Sophie Creuz nous parle de L’impitoyable aujourd’hui, titre d’un livre signé Emmanuelle Loyer qui paraît chez Flammarion.
C’est le livre d’une lectrice, une lectrice avertie, qui trouve dans les œuvres littéraires, à la fois un refuge et un éclairage sur notre place dans le monde, et sur cette modernité qui nous oblige, nous oppresse et nous englue. Elle avait lu quelque part cette expression :"l’impitoyable aujourd’hui" qui traduit dit si bien ce à quoi nous exposent les guerres, les désastres écologiques et la marche du monde qui nous est imposée.

### CONSIGNES:
1 – Dans le texte sur le livre L'impitoyable aujourd'hui, chez quel éditeur cet ouvrage paraît-il ?
2 – Transcrivez le passage du texte sur le livre L'impitoyable aujourd'hui entre « C’est le livre » et « nous est imposée. », inclus.
3 – Reprenez le texte sur le livre L'impitoyable aujourd'hui là où il s'arrête et poursuivez-le.

### DONNÉES FOURNIES:
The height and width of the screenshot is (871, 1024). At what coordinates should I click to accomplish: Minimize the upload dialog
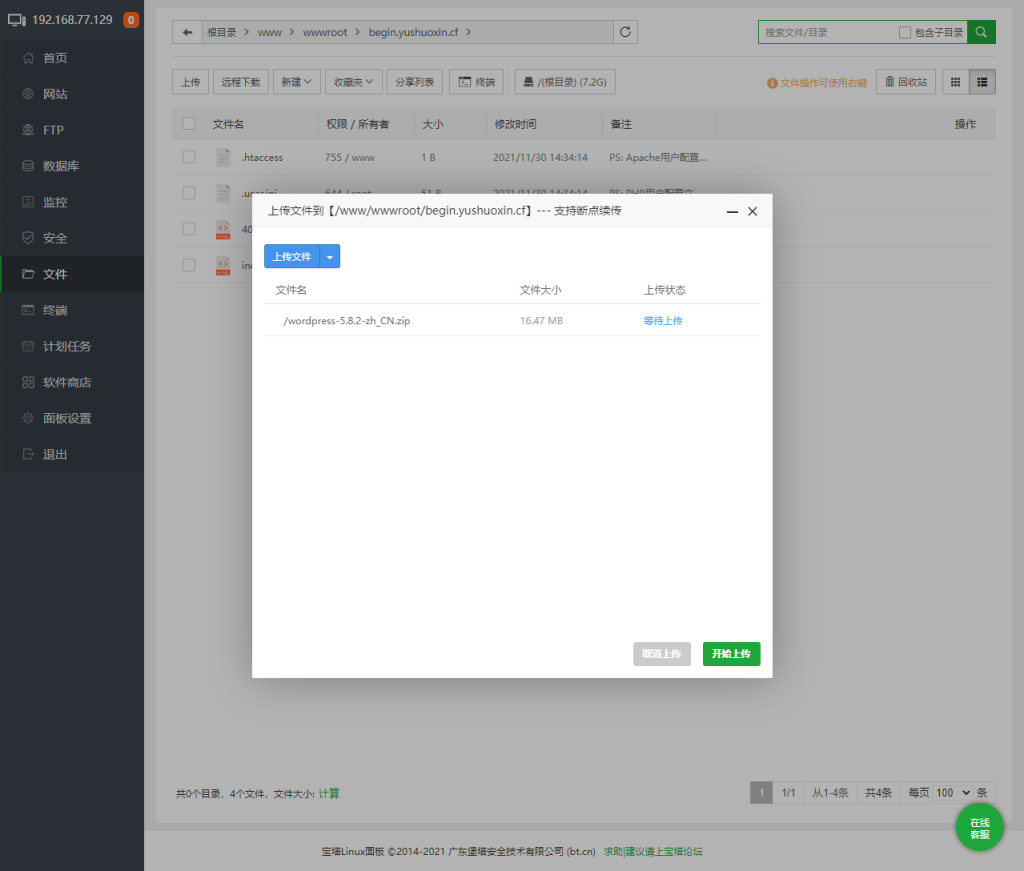[732, 212]
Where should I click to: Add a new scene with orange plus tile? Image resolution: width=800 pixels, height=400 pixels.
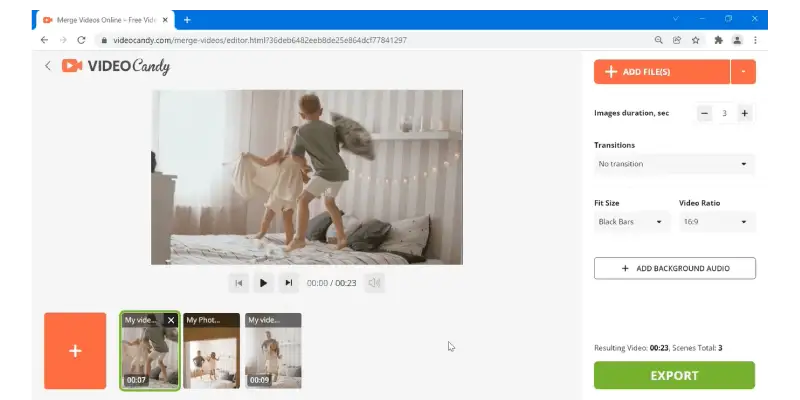[x=75, y=351]
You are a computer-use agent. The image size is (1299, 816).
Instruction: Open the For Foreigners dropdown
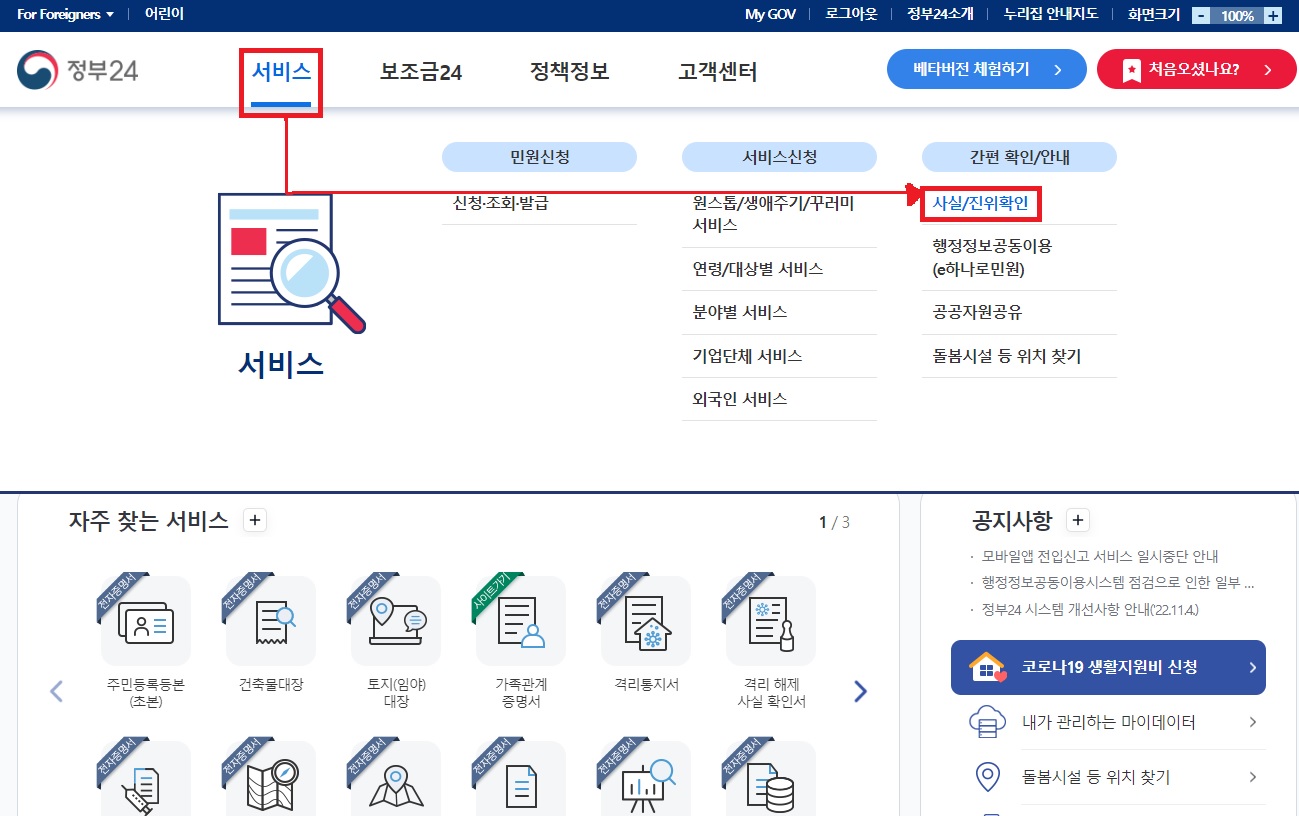click(62, 14)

### RÉSULTATS PAR TÂCHE:
1 – Chez Flammarion.

2 –
C’est le livre d’une lectrice, une lectrice avertie, qui trouve dans les œuvres littéraires, à la fois un refuge et un éclairage sur notre place dans le monde, et sur cette modernité qui nous oblige, nous oppresse et nous englue. Elle avait lu quelque part cette expression :"l’impitoyable aujourd’hui" qui traduit dit si bien ce à quoi nous exposent les guerres, les désastres écologiques et la marche du monde qui nous est imposée.

3 –
Pendant le confinement, dans cette parenthèse d’un temps suspendu, et dans la compagnie des livres de sa bibliothèque bien achalandée, Emmanuelle Loyer a trouvé des alliés pour se mettre en dehors de cette immédiateté à laquelle nous sommes sans cesse sommés de répondre. Chez les auteurs des siècles précédents, elle a trouvé matière et manière de se libérer de cette modernité accablante, pour "inventer un nouveau rapport au temps" et revenir ensuite au présent pour l’habiter différemment, lui donner du champ, de l’épaisseur, et d’autres horizons.
L’historienne qu’elle est, lit avec nous ses bonheurs de lectures et nous les raconte avec gourmandise, les éclaire, les remet en contexte et trouve des points d’appui dans les romans. Notamment chez les romantiques qui eux aussi rêvaient d’un autre monde, à d’autres alliances avec la nature et avec les peuples extra-européens colonisés, asservis et pillés par l’industrialisation.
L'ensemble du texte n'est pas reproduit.